• **Work instruction**: If a line in the following entries holds the string "arrow", include it in the tally. State the total and nothing further.

• **Exercise material**:
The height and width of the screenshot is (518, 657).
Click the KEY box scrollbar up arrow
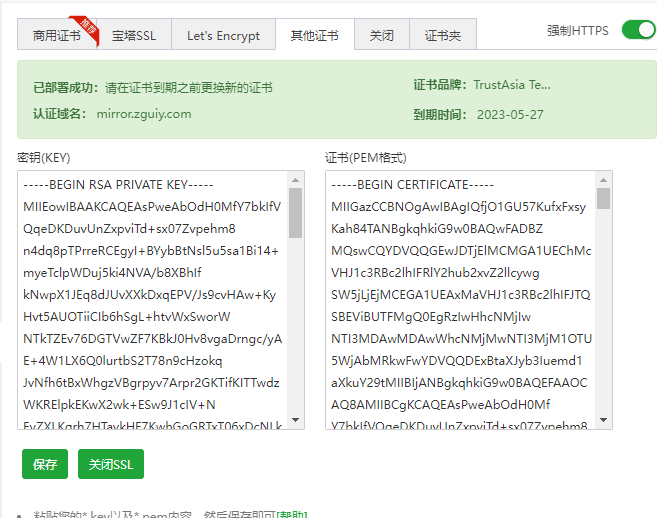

---

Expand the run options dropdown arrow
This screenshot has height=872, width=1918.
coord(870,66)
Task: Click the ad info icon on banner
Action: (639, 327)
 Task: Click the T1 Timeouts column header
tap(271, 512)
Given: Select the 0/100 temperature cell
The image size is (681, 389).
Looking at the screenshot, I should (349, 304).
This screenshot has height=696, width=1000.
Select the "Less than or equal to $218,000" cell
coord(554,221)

• **Exercise result**: 2